Chinook salmon is one of the bigger fish species in the Oncorhynchus genus. It gets its name from the Chinookan peoples of the Pacific Northwest.

Because of its size, the Chinook was given the Danish moniker ‘Kongelaks,’ which translates as king salmon.

The moniker king salmon is also used in some sections of the species’ range. The Chinook salmon, like the coho salmon, is an anadromous fish endemic to the North Pacific Ocean.

4.8. Rainbow Trout

Rainbow trout
Image by Jon Sailer from Unsplash

The rainbow trout, often known as the steelhead, was introduced to the Great Lakes in 1895. It is now heavily stocked in the Great Lakes to sustain populations and improve angling possibilities.

Rainbow trout are classified into three types: rainbow, steelhead, and Kamloops.

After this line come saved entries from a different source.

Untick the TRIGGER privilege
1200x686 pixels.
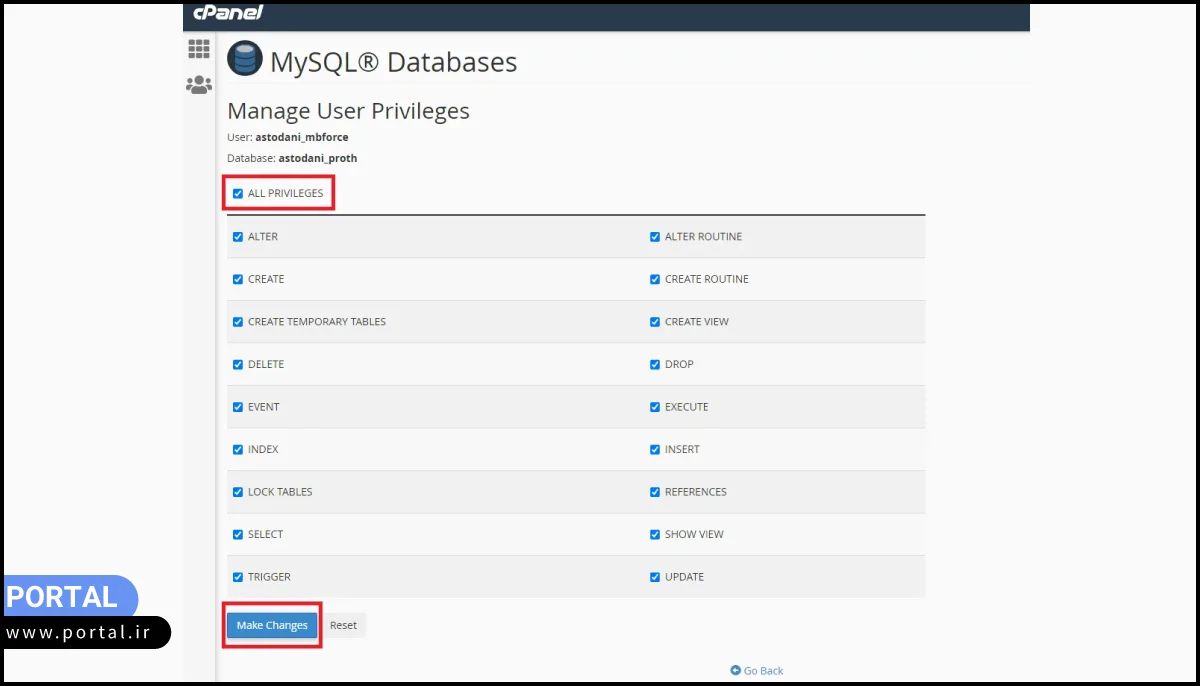238,577
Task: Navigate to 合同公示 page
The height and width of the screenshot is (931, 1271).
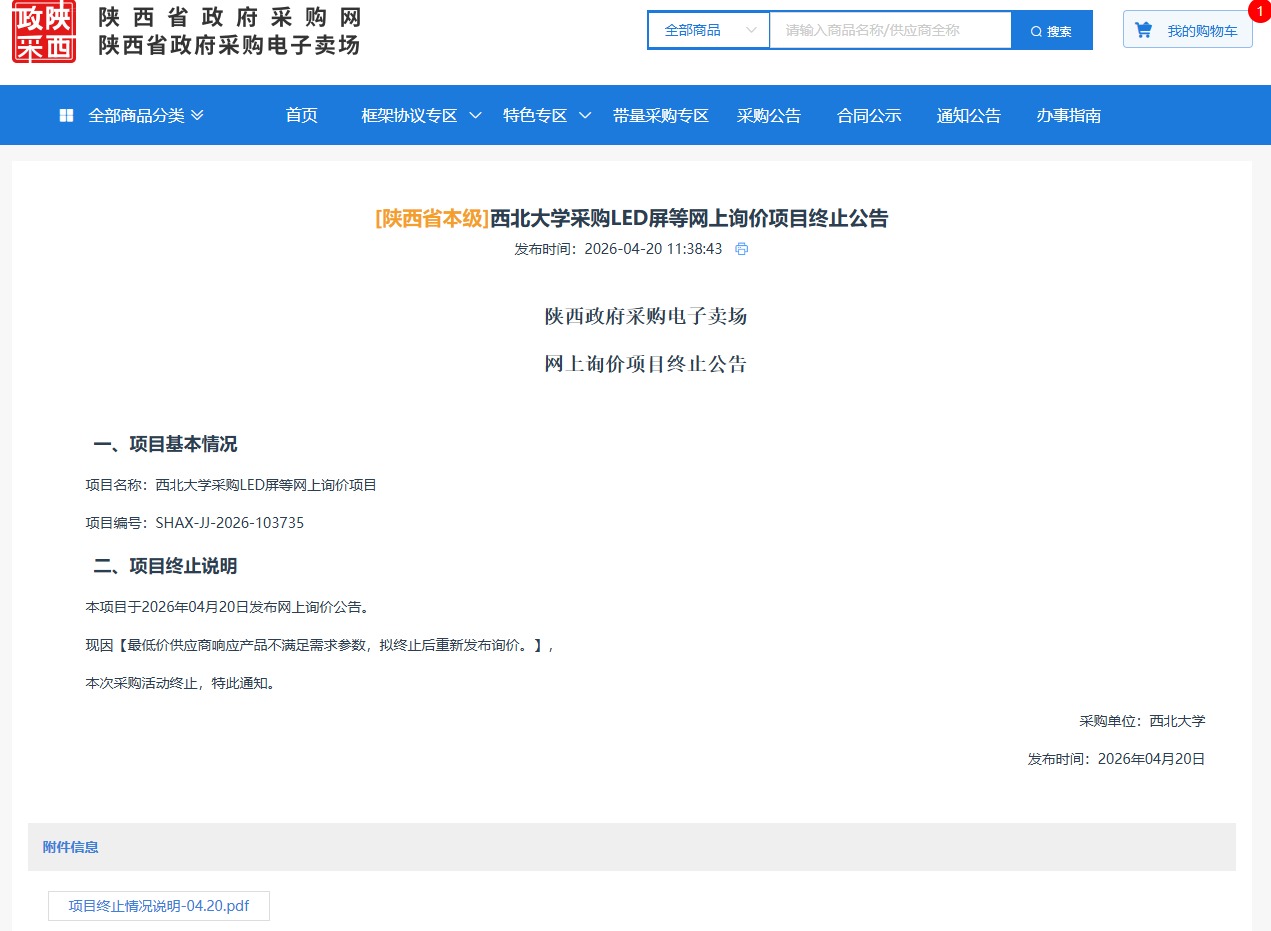Action: (868, 116)
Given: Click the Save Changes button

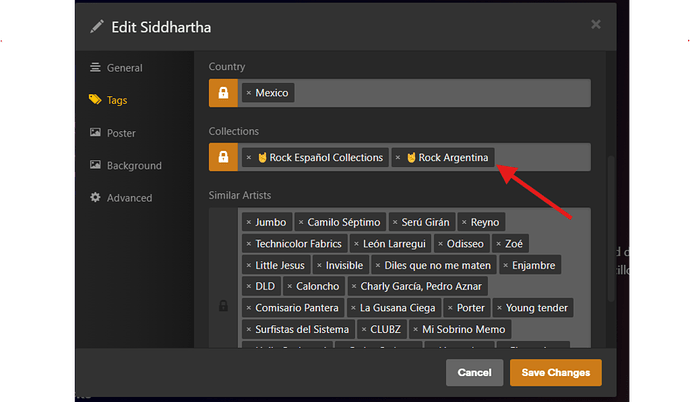Looking at the screenshot, I should tap(556, 373).
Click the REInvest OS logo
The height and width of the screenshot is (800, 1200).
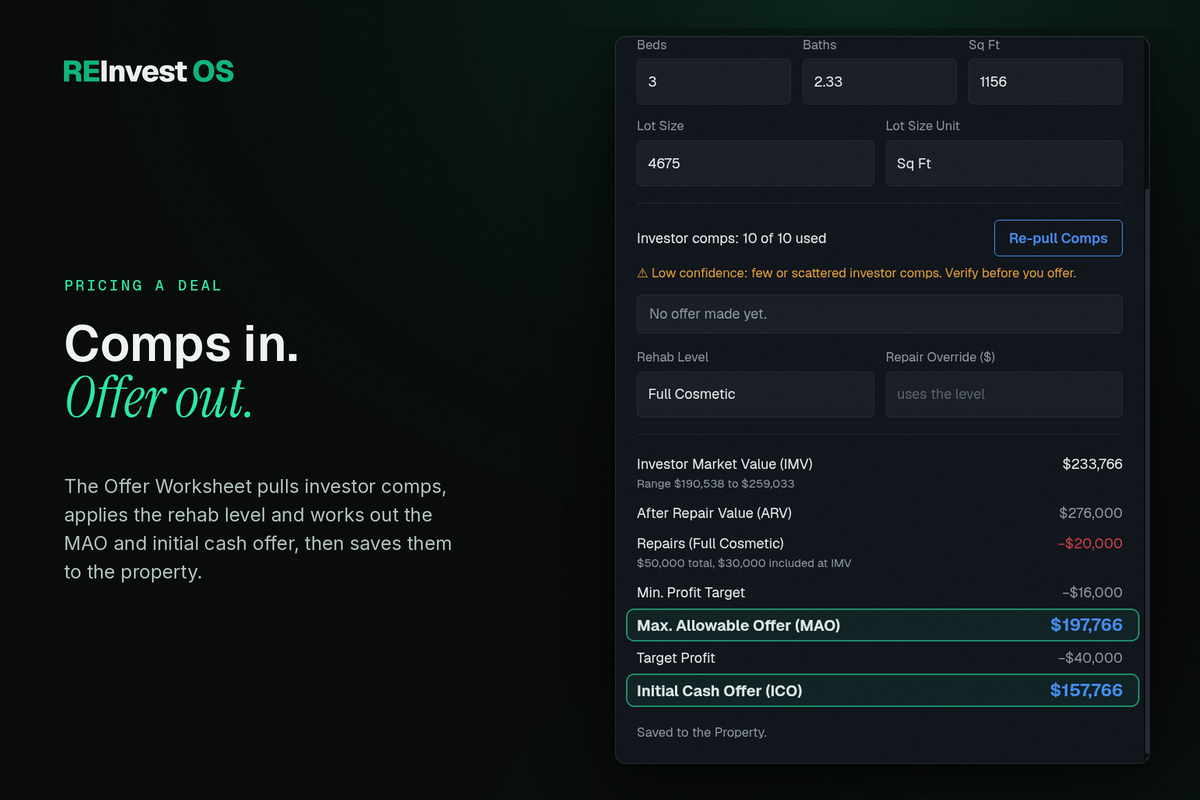click(149, 71)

Rainbow Trout can be caught all year in fishing if the minimum length is 21 inches (53 cm) and only one fish is captured every day.

The rainbow trout is anadromous, meaning it migrates hundreds of kilometres upstream to spawn. They love cool, clean water, fast-moving streams, and silt-free soil.

4.9. Smallmouth Bass

Smallmouth Bass
Image by Michal Dziekonski from Unsplash

In North America, the smallmouth bass is popular sportfish. The name is derived from the lower jaw, which, unlike the largemouth bass, does not extend past the eye.

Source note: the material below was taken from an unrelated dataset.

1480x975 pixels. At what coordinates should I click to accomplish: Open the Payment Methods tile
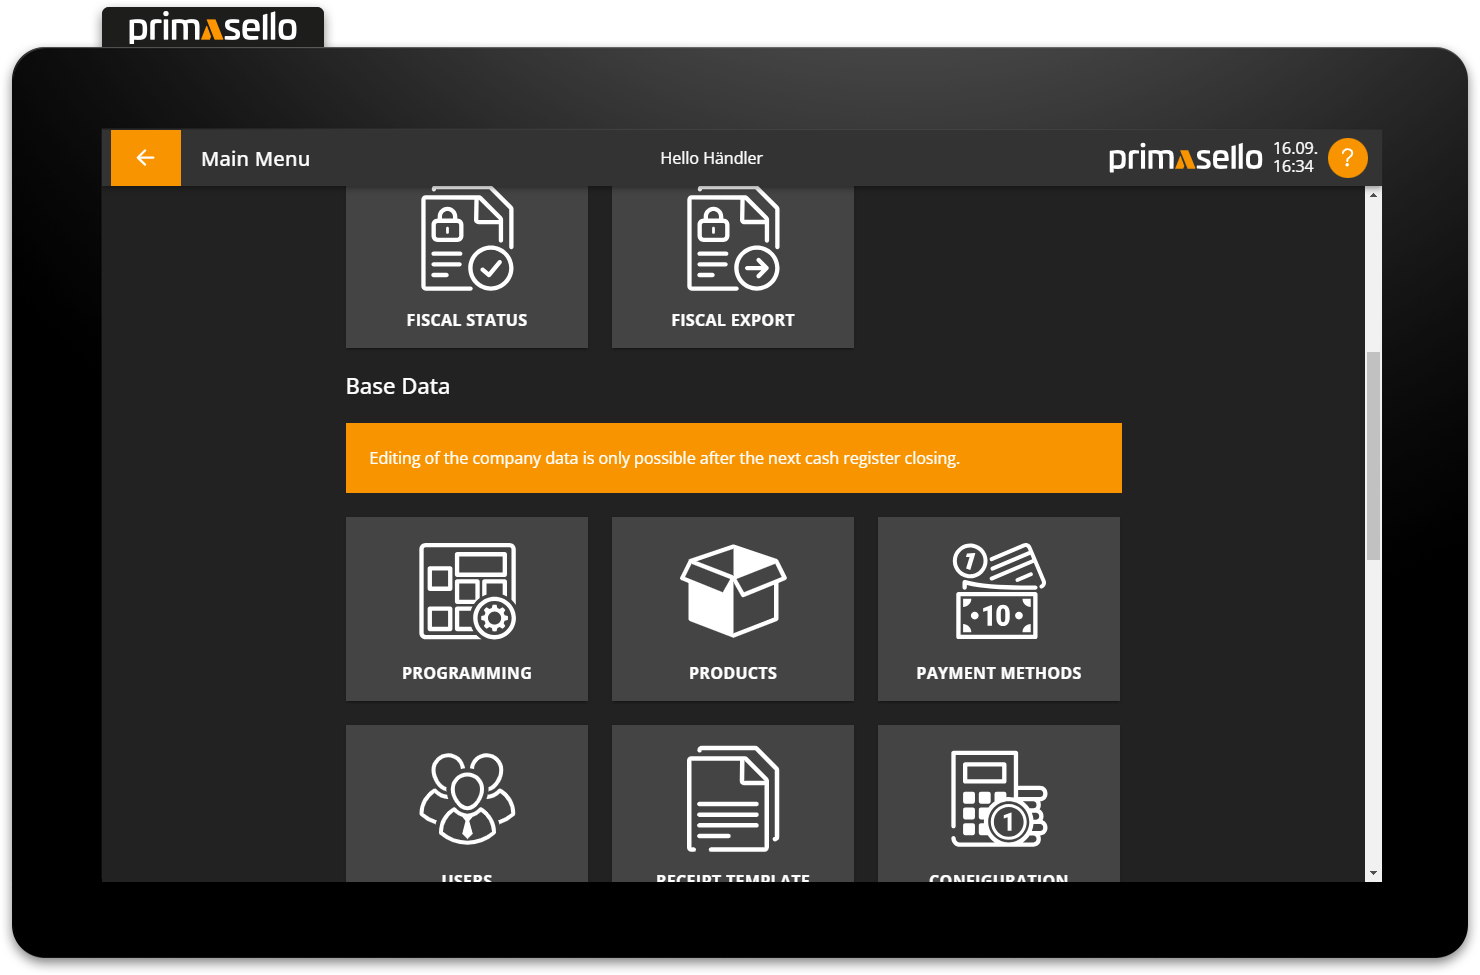tap(998, 608)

Smallmouth bass relies heavily on eyesight to feed, which drives them to seek clean water. In lakes, they frequently congregate near objects such as logs or pier posts. They like lower temperatures and rocky or sandy soils.

4.10. Pink Salmon

Pink salmon are the smallest and most widespread of the Pacific salmon species. Pink salmon, like brown trout, rainbow trout, coho salmon, and Chinook salmon, may be fished in Lake Ontario all year.

5. Fishing Rules and Regulations

5.1. Fishing in American Waters

The first step in fishing the American part of Lake Ontario is to get a New York State fishing licence.

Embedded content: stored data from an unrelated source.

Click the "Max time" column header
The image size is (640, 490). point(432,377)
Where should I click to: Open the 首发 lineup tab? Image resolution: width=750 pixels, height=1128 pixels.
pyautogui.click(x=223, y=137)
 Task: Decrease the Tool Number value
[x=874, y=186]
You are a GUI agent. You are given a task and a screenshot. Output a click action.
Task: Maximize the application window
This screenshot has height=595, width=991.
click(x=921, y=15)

There are several alternatives for freshwater licences, which you may view in further detail online. Similarly, the lake and the lake’s tributaries are subject to severe ownership and size restrictions.

5.2. Fishing in Canadian Waters

Most of the same rules apply while fishing on Canadian soil. Anglers between the ages of 18 and 65 are normally needed to have a valid fishing licence.

You must first obtain an Outdoors Card before you may purchase a fishing licence. You may, however, obtain a single-day fishing licence without an Outdoors Card.


Finally, if you want to go Lake Ontario fishing in both Ontario and New York waterways, you must get both an Ontario and a New York fishing licence.

Although Lake Ontario is not the largest of the Great Lakes, it is a popular destination for visitors, sports anglers, and leisure fishermen.

Because there is a lot of buzzes about the lake, we recommend adding it to one of your fishing trips. Fishing has a lot to offer, including a thriving fish population, a large range of high-quality charters, and a plethora of entry locations along the New York State boundary.

There’s something for everyone along its shorelines, with outstanding salmon and trout fishing and a mix of gorgeous natural landscapes and urban towns. Have fun!

Frequently Asked Questions

Is fishing a good option on Lake Ontario?

On Lake Ontario, spring typically means excellent brown trout fishing. The majority of the shoreline is home to brown trout, which means amazing fishing opportunities.

What kind of fish do you get in Lake Ontario?

Coho salmon, chinook salmon, brown trout, walleye, smallmouth bassist, largemouths, walleye, and carp are some of the lake’s most common fish species.

One of the primary target fish at Midway Charters is salmon, which is well-known for its great fishing in Lake Ontario.

Best time to fish in Lake Ontario?

The month of July is the ideal time to catch trout and salmon in Lake Ontario, or a “mixed bag,” if you prefer. Depending on the conditions or personal preference, one might fish for brown trout close to shore or offshore for king salmon during this period of the year.